Nichts ist mehr wie vorher in Le Bosc-Roger-en-Roumois. Und der Grund dafür heißt Maxime Hauchard. Der 22-jährige Franzose wuchs hier auf, konvertierte mit 17 Jahren zum Islam und radikalisierte sich zu einem gewalttätigen Extremisten. Vor drei Jahren reiste Hauchard erstmals nach Nordafrika. In Mauretanien besuchte der Konvertit zum Religionsstudium salafistische Koranschulen. Nach seiner Rückkehrer steigerte er sich immer stärker in den Fundamentalismus hinein. Und verschwand urplötzlich.
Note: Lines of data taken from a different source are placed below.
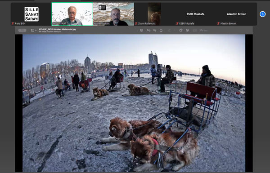Screen dimensions: 270x173
Task: Show the Markup toolbar icon
Action: tap(187, 30)
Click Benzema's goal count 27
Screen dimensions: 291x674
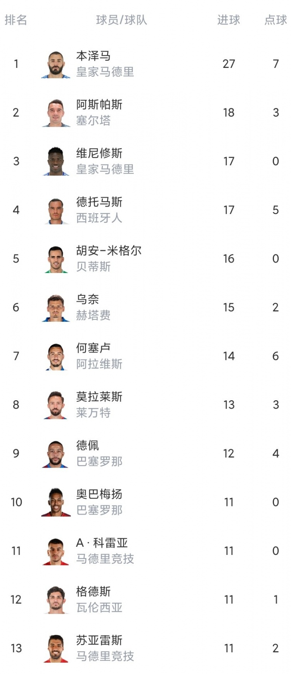pos(229,64)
Am vergangenen Sonntag tauchte Maxime Hauchard wieder auf. In einem Video, das die Terrororganisation „Islamischer Staat“ (IS) im Internet veröffentlichte. Der Film mit dem Titel „Auch wenn es den Ungläubigen nicht gefällt“ ist eine Mischung aus blutigstem Splatter-Movie und hochprofessioneller Kameraarbeit im Dokumentar-Stil. Zu sehen sind mehr als ein Dutzend IS-Dschihadisten, die gefangene syrische Soldaten enthaupten. Einer der Mörder ist der Franzose Maxime Hauchard.

Das 15-minütige Video der IS-Propagandaabteilung „Al-Furqan“ zeigt in einer bislang wohl beispiellosen Folge von Kameraschnitten, Zeitlupen-Aufnahmen, Schärfen und Unschärfen die grausame Hinrichtung von achtzehn syrische Soldaten, darunter wohl auch Angehörige der Luftwaffe. Die Männer werden von uniformierten IS-Kämpfern aufgereiht. Dabei laufen die Dschihadisten mit ihren Gefangenen an einem Messerblock vorbei, aus dem sich jeder Islamist ein schwarzes Kampfmesser herauszieht. Anschließend stellen sich die IS-Terroristen hinter den am Boden knieenden Soldaten auf.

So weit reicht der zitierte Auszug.